[start of Text extract]

Virtual fiber tap

UPDATED Amazon Web Services (AWS) is making it easier for customers to capture and inspect network traffic in the cloud in order to guard against anomalies or potential attacks.

Launched this week, VPC Traffic Mirroring will allow users to mirror traffic in private clouds natively and at scale.

Support for the technology allows AWS customers to send copies of virtual private cloud (VPC) traffic on particular EC2 instances to security and monitoring appliances of their choice.

The technology is already supported by third-party vendors including Palo Alto Networks, ExtraHop, Netscout, Riverbed, Vectra, and others.

The increased visibility that the technology offers has applications beyond attack detection and response.

Users can equally use it to troubleshoot problems or as a way of introducing improved compliance and security controls, as explained in a blog post by Jeff Barr, chief evangelist for AWS.

The cloud computing giant’s arch competitor, Microsoft Azure, already offers (in preview form) a comparable technology for packet capture called virtual network TAP.

[end of Text extract]
[start of Material supplied]

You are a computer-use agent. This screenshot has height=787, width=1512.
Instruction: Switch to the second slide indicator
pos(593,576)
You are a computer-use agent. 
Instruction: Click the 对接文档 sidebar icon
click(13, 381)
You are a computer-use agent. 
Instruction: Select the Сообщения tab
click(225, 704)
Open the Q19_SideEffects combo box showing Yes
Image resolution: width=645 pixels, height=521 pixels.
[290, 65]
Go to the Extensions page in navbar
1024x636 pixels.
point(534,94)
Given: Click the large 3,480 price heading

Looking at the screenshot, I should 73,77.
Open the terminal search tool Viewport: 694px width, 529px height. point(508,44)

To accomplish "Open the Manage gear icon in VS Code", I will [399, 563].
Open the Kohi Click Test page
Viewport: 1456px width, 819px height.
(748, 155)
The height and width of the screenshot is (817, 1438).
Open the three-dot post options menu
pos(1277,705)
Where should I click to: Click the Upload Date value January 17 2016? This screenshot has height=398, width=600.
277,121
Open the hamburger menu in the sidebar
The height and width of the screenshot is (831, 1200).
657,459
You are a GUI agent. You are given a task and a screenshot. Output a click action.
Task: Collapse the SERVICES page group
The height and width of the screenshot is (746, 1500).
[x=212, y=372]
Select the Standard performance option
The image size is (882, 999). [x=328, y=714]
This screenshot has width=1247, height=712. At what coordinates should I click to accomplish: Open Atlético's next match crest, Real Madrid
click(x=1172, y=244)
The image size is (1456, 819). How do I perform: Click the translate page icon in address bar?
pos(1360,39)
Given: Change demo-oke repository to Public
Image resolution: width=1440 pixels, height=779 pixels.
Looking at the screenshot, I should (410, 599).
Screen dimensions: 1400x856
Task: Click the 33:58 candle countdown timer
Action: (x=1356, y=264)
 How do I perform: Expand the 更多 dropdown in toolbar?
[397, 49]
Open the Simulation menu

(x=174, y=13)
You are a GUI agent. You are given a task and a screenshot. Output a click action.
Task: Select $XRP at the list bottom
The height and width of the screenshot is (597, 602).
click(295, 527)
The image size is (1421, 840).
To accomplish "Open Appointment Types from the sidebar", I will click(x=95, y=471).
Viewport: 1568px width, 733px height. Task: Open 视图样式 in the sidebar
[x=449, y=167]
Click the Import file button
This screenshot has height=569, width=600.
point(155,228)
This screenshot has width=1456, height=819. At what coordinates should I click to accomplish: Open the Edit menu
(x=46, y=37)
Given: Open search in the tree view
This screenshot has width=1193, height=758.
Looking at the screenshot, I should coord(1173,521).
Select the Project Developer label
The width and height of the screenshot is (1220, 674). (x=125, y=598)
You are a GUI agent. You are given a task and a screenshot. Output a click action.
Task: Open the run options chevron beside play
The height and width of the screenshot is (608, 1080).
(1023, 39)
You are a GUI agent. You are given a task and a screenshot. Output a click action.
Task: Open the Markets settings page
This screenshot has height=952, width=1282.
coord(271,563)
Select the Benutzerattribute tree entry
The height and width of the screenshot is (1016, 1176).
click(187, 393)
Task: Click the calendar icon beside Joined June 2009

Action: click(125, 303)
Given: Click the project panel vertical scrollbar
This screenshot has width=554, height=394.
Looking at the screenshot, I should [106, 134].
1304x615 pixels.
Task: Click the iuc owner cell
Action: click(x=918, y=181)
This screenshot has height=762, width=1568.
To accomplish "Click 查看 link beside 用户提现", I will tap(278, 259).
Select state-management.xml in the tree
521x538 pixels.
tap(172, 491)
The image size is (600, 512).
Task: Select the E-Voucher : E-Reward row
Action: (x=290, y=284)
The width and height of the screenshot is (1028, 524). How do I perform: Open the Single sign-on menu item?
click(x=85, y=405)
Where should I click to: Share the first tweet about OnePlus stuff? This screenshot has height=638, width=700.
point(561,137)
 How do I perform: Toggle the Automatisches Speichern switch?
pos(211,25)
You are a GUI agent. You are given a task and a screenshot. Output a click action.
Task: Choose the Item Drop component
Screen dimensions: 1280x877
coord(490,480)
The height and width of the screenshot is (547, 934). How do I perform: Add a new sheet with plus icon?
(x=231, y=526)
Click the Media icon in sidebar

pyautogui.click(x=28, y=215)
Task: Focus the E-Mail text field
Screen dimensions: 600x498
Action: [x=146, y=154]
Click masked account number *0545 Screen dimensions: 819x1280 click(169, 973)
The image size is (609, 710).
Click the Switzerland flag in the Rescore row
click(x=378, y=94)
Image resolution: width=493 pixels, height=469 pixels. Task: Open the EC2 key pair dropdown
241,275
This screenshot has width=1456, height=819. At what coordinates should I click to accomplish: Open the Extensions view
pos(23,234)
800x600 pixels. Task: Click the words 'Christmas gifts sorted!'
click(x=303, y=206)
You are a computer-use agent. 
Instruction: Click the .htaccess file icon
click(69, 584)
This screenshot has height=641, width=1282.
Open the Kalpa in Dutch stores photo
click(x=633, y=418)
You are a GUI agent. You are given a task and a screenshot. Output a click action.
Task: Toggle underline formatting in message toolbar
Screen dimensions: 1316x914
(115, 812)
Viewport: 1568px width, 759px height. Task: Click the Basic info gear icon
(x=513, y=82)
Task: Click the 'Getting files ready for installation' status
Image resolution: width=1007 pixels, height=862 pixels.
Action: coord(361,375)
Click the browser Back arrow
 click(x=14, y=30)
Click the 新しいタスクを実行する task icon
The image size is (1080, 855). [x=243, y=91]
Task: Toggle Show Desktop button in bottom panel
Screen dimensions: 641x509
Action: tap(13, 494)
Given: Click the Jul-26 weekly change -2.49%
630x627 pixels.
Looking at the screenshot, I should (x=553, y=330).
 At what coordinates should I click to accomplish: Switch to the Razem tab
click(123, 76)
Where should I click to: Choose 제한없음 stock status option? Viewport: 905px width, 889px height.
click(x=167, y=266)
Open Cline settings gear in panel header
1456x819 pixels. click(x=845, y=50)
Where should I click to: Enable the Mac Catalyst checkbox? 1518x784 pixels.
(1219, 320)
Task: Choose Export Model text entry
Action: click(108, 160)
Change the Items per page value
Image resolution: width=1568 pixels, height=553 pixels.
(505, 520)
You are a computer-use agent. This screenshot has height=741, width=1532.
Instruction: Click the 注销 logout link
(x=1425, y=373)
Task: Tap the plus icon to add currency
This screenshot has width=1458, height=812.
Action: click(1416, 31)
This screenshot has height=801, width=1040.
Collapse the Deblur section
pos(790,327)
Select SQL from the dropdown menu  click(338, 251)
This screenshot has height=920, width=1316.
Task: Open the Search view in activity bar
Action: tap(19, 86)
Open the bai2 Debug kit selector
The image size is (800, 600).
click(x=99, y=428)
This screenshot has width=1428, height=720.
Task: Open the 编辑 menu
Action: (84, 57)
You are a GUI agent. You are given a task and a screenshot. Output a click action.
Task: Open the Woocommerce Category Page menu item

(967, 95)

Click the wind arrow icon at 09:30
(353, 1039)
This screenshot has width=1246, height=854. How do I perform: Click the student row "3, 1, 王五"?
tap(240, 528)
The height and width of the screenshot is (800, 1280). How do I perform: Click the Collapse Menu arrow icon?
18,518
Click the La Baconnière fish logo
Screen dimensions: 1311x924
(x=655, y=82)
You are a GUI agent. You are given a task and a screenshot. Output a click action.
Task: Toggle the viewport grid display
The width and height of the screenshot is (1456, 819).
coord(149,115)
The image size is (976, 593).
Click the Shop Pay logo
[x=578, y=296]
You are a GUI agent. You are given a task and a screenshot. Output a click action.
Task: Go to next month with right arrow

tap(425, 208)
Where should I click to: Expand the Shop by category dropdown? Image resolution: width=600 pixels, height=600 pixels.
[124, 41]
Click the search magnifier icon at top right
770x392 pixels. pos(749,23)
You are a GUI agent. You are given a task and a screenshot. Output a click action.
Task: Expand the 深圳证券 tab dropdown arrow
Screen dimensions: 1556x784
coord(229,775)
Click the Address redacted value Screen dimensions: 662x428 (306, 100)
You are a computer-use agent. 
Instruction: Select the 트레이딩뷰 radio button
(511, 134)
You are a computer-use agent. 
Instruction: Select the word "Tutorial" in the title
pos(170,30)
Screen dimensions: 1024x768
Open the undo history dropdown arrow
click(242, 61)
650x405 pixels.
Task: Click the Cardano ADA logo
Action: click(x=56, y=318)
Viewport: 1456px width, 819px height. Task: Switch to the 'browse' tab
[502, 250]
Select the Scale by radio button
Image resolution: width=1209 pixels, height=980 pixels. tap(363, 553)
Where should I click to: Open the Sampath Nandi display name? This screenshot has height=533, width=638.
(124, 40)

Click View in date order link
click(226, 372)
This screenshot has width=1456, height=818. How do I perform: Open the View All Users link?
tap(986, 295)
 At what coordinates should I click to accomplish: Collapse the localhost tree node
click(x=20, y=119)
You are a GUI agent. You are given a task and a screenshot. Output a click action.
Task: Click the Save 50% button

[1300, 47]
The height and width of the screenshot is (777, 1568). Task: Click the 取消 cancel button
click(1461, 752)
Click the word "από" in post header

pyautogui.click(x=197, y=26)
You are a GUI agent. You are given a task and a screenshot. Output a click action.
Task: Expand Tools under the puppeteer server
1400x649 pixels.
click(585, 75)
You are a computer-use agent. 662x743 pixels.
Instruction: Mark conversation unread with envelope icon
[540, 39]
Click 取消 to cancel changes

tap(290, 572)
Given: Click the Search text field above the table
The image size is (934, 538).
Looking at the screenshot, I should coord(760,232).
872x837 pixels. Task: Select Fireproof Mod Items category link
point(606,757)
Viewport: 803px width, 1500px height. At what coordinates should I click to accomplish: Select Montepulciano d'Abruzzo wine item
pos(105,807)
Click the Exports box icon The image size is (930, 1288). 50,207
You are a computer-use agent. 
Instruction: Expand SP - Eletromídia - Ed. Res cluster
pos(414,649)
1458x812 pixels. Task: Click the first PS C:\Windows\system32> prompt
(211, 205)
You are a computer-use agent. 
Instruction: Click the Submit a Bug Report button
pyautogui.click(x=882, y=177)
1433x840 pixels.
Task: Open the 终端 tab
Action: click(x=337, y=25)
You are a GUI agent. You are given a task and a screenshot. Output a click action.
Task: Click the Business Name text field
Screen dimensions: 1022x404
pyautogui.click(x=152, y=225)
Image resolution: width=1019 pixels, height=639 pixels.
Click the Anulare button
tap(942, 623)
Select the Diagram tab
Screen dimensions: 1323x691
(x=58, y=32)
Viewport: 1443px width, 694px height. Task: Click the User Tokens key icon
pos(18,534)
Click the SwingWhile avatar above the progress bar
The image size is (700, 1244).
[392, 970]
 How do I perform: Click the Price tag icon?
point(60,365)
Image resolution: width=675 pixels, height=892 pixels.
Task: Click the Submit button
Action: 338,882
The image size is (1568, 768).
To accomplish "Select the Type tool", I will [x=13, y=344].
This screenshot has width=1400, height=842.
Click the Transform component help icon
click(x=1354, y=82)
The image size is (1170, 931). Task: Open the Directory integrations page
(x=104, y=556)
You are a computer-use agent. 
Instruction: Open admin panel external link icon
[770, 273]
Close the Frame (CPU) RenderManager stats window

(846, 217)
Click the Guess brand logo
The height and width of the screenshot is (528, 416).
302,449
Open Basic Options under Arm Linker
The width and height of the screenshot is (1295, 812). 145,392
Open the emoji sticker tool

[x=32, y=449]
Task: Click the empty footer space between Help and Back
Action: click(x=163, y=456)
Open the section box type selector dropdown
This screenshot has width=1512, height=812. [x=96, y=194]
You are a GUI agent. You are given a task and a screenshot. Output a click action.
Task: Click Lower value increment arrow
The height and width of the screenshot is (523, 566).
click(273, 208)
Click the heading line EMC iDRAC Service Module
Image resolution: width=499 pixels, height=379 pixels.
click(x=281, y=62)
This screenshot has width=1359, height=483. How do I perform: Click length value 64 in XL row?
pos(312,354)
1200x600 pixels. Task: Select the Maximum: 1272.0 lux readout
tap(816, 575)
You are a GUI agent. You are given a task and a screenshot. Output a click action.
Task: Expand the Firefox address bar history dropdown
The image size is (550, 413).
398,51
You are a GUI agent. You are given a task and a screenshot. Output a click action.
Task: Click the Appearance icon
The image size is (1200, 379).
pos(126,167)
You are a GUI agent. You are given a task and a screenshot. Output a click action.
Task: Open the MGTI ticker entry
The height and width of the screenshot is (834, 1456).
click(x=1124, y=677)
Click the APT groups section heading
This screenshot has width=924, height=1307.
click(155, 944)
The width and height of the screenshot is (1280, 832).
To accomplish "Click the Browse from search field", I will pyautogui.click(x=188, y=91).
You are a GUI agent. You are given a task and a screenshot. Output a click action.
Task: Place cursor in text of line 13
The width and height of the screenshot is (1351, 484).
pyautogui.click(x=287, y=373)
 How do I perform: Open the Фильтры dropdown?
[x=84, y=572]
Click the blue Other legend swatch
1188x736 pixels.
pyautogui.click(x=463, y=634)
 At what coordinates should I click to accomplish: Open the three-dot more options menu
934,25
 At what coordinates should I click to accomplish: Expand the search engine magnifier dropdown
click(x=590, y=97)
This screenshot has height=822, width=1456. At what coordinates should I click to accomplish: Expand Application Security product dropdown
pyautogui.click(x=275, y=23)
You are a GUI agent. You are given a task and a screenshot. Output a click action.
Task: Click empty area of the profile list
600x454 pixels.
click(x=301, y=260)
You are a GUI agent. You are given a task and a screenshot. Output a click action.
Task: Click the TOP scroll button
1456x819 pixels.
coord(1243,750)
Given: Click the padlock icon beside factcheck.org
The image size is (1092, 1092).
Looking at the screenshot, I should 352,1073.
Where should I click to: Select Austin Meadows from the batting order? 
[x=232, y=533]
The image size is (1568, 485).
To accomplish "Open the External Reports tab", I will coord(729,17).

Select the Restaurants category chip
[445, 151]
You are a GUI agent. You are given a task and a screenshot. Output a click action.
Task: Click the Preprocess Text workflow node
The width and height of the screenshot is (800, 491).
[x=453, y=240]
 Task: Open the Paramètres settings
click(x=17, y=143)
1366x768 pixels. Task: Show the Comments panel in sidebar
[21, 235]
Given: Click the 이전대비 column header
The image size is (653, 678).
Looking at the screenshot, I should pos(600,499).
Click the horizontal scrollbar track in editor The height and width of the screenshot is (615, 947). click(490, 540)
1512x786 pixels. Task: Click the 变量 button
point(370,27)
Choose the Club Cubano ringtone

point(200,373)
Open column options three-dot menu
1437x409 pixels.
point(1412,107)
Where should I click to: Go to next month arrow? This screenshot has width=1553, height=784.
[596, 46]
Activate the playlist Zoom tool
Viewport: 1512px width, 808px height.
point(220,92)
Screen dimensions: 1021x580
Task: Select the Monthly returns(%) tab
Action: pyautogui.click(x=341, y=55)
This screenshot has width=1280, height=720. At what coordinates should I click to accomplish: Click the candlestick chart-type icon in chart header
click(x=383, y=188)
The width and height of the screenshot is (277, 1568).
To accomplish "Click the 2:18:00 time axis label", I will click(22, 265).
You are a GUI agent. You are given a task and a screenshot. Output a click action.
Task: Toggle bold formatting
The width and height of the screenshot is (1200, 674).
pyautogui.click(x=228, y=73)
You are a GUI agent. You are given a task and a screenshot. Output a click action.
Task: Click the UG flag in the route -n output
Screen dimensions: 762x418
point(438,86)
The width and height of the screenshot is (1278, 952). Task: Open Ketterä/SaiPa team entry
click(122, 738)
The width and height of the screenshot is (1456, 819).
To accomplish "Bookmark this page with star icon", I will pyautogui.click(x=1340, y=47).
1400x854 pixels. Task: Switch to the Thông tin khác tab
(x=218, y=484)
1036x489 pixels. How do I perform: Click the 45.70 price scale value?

[end of Material supplied]

→ Set of tasks:
1/ Reproduce, word for word, the passage of the article on VPC Traffic Mirroring from "Virtual fiber tap" to "Vectra, and others.".
2/ Render the following sentence from the article on VPC Traffic Mirroring into French: "Launched this week, VPC Traffic Mirroring will allow users to mirror traffic in private clouds natively and at scale."
3/ According to the article on VPC Traffic Mirroring, what is the comparable packet capture technology offered by Microsoft Azure called?

→ Exercise results:
1/
Virtual fiber tap

UPDATED Amazon Web Services (AWS) is making it easier for customers to capture and inspect network traffic in the cloud in order to guard against anomalies or potential attacks.

Launched this week, VPC Traffic Mirroring will allow users to mirror traffic in private clouds natively and at scale.

Support for the technology allows AWS customers to send copies of virtual private cloud (VPC) traffic on particular EC2 instances to security and monitoring appliances of their choice.

The technology is already supported by third-party vendors including Palo Alto Networks, ExtraHop, Netscout, Riverbed, Vectra, and others.

2/ Lancé cette semaine, VPC Traffic Mirroring permettra aux utilisateurs de mettre en miroir le trafic dans les clouds privés de manière native et à grande échelle.

3/ Virtual network TAP.